The timing data printed are the performance metrics from the AI model during a prediction task. Here is a breakdown of what each metric is:
- `prompt_n`: This represents the number of tokens in the input prompt that the model processed.
- `prompt_ms`: This indicates the total time in milliseconds the model took to process the prompt.
- `prompt_per_token_ms`: This is the average time in milliseconds the model took to process each token in the prompt.
- `prompt_per_second`: This value indicates the model's token processing speed (tokens per second).
- `predicted_n`: This represents the number of tokens generated in the output or prediction.
- `predicted_ms`: This is the total time taken to generate the prediction.
- `predicted_per_token_ms`: This indicates the model's token prediction time (milliseconds per token).
- `predicted_per_second`: The indicates the model's number of tokens predicted per second model.


In [None]:
import httpx
import json

json_data = {
    'prompt': prompt,
    'temperature': 0.1,
    'n_predict': 200,
    'stream': True,
}

client = httpx.AsyncClient(timeout=60) #set higher timeout, because long prompt evaluation might take longer
lastChunks = ""
async with client.stream('POST', f'http://{LLAMA_HOST}:{LLAMA_PORT}/completion', json=json_data) as response:
    async for chunk in response.aiter_bytes():
        try:
            data = json.loads(chunk.decode('utf-8')[6:])
        except:
            pass
        if data['stop'] is False:
            print(data['content'], end="")
        else:
            print('\n\n')
            print(data['timings'])

***

#### Try different questions

Make sure you read the PDF (IBM whitepaper) we used in this lab so that you can ask relevant questions to test the LLM and verify the accuracy of the response.
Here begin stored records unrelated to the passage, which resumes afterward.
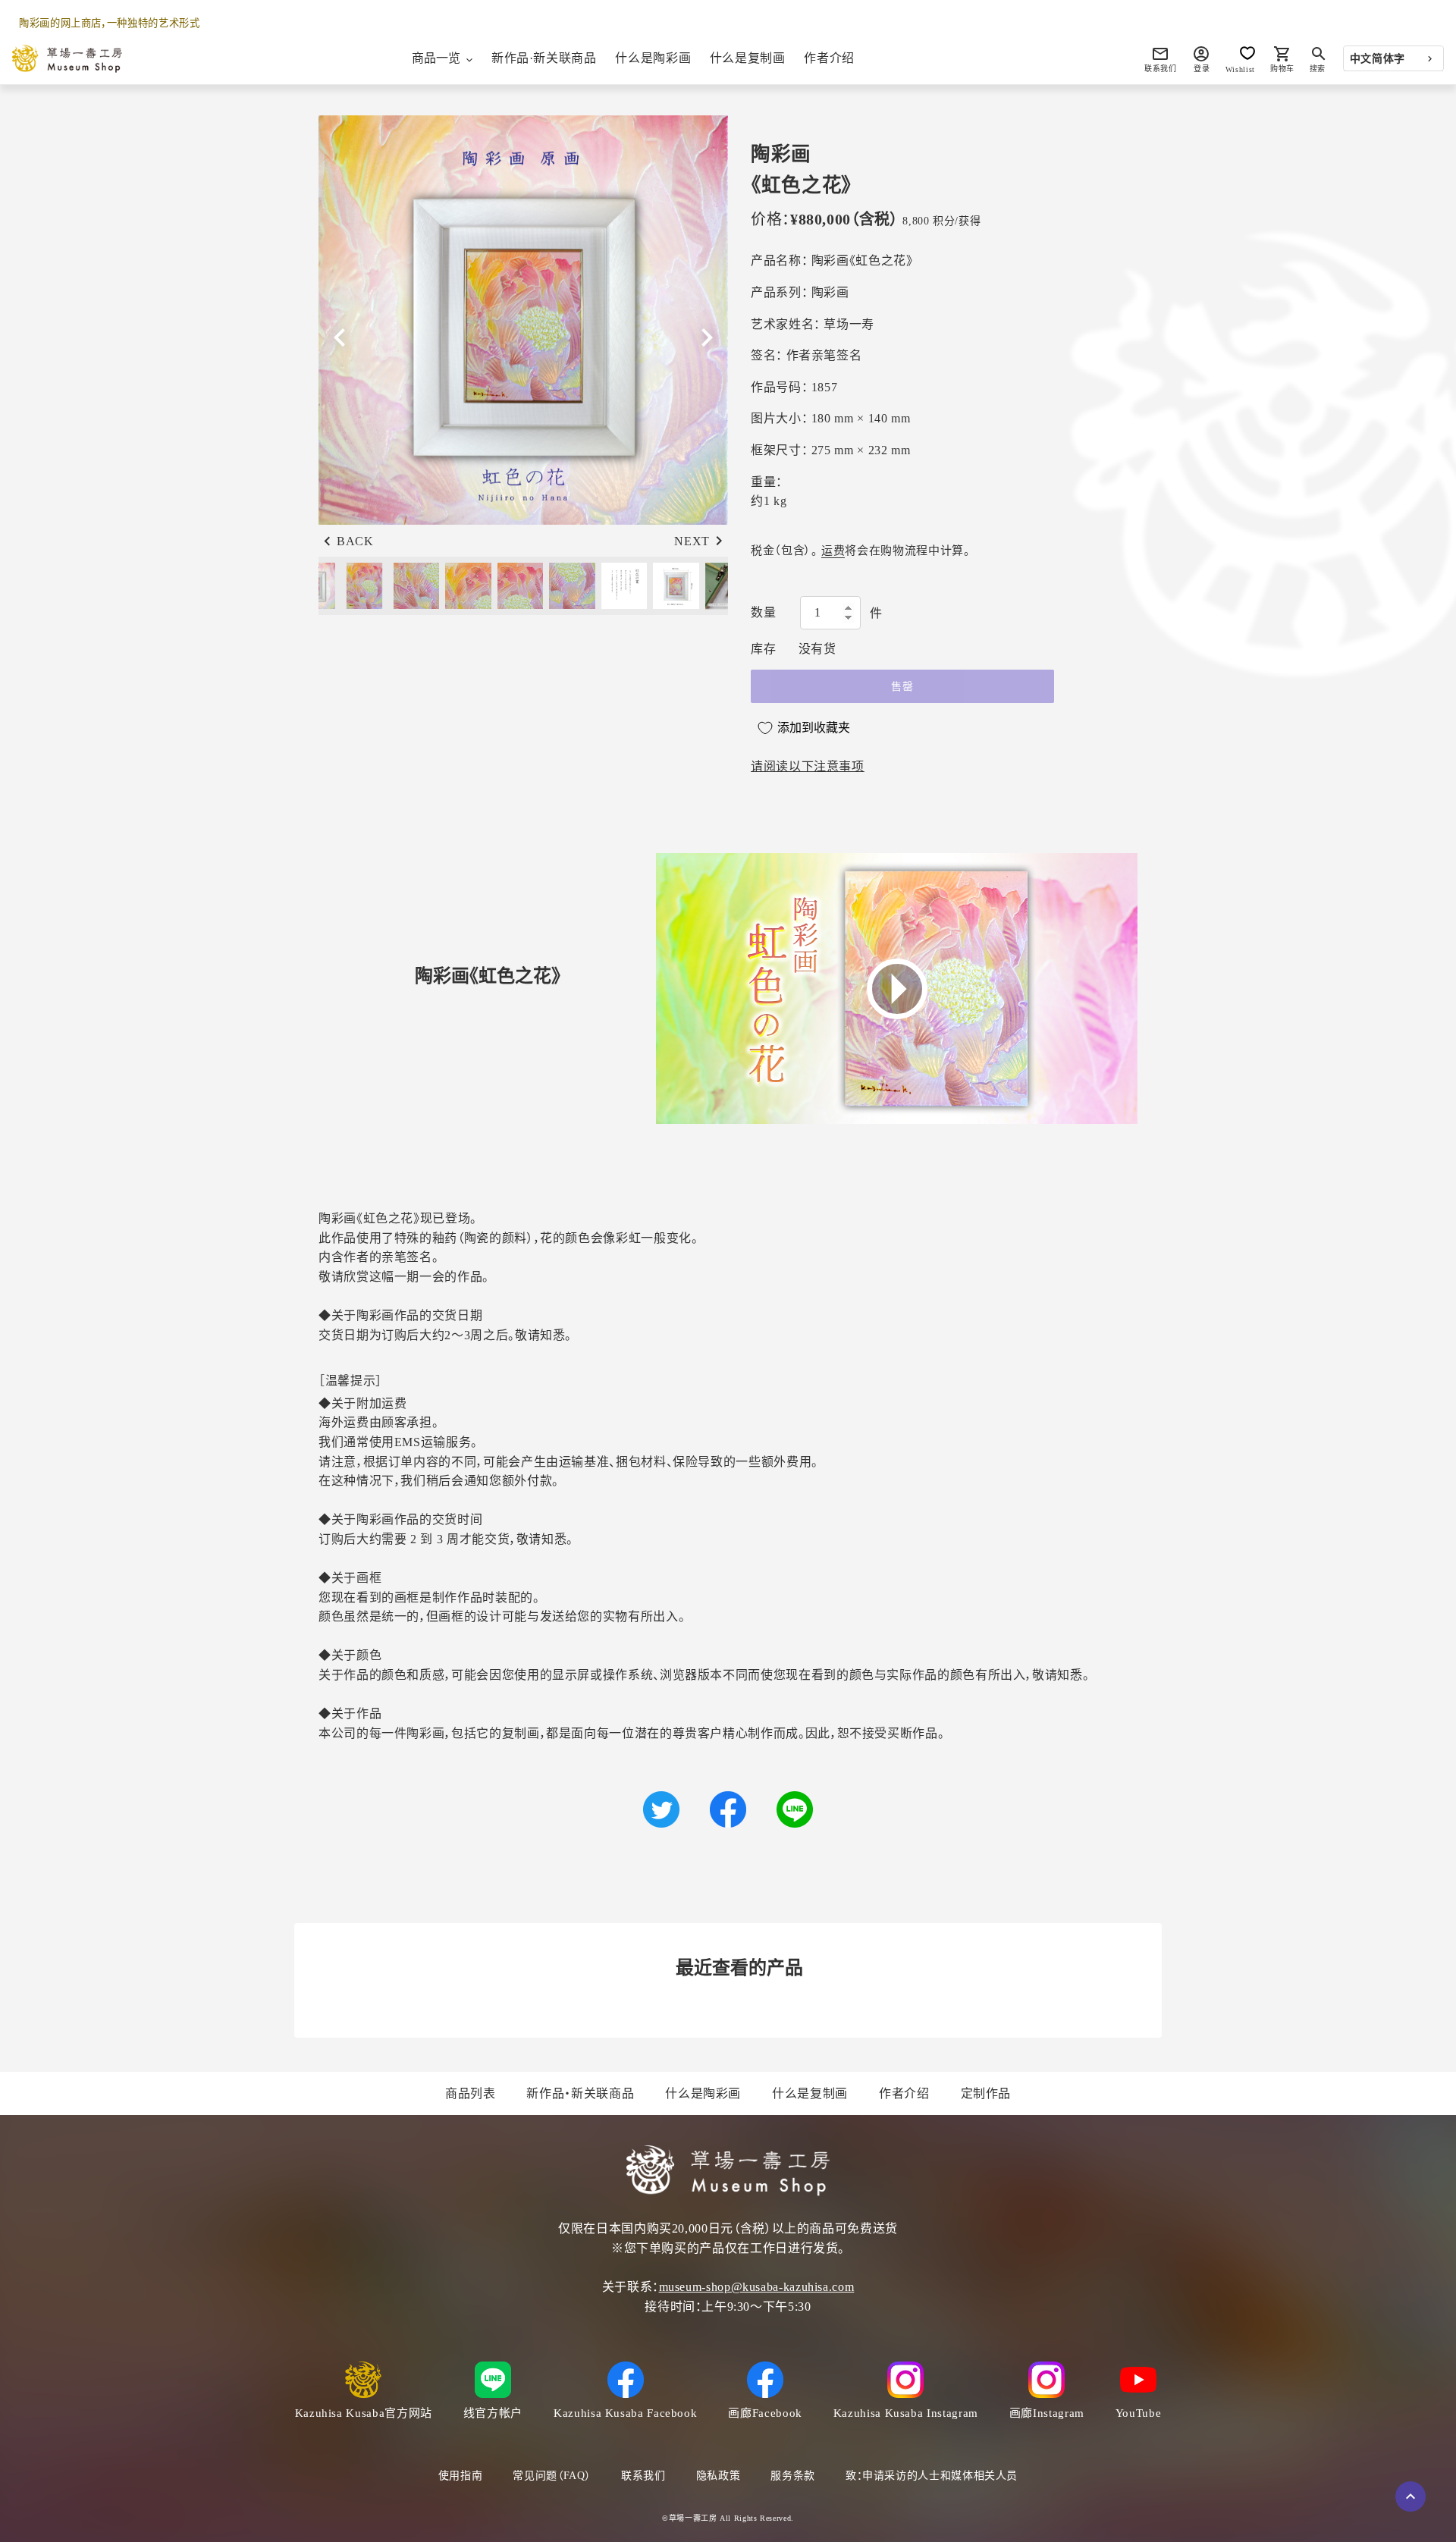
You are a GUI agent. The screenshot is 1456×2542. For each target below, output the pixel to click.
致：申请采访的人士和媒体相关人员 (932, 2475)
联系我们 (643, 2475)
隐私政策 (718, 2475)
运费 (833, 550)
- Go back to the code cell (scroll up) where we had set the question.
- Edit the code cell, change the question to something different of your choice and execute the code cell.
- Execute all the cells from there onwards (thus following the RAG process of doing a similarity search, generating prompt and feeding LLM with prompt) to get the response to your new question.

Repeat this process for any new question you may have.<br>
Happy learning!

***

### (Optional) exercises if you finish early :)
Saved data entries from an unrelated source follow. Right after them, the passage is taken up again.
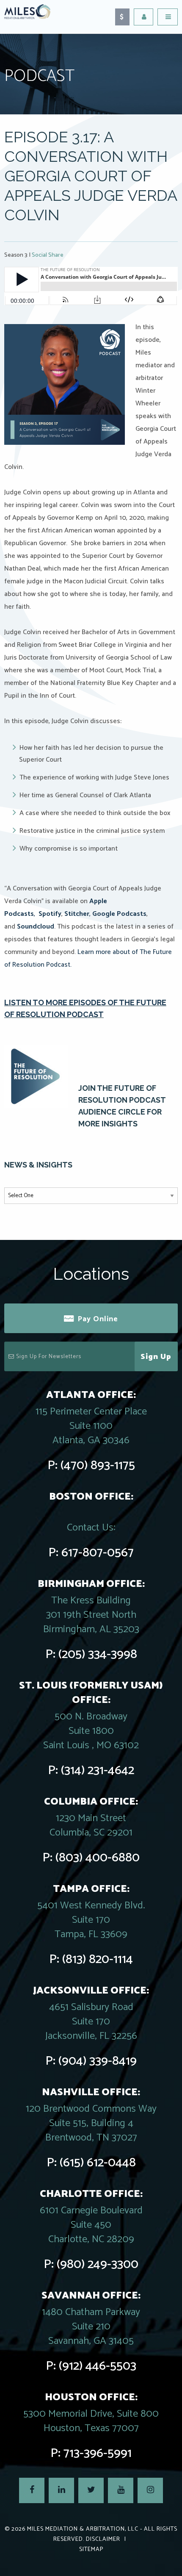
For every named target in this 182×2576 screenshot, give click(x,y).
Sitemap (91, 2549)
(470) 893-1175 (98, 1465)
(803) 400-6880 (97, 1857)
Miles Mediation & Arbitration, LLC (82, 2529)
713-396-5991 (97, 2453)
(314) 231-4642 (97, 1770)
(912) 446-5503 (97, 2366)
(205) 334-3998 (97, 1654)
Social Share (47, 255)
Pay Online (97, 1319)
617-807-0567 (97, 1552)
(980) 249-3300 (97, 2264)
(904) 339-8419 (97, 2061)
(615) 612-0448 (98, 2162)
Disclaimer (103, 2539)
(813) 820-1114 (97, 1959)
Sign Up (156, 1356)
In order to get better results you have a few options to try out:
- Experiment with the parameters (e.g. temperature, top-k, top-p, n_predict )
- Experiment with the prompt/instruction
- Try out a different model (make sure to use a pre-converted `.gguf` model)
- Load a different PDF but make sure the PDF isn't too big as this is a demo/constrained environment in terms of memory and storage resources!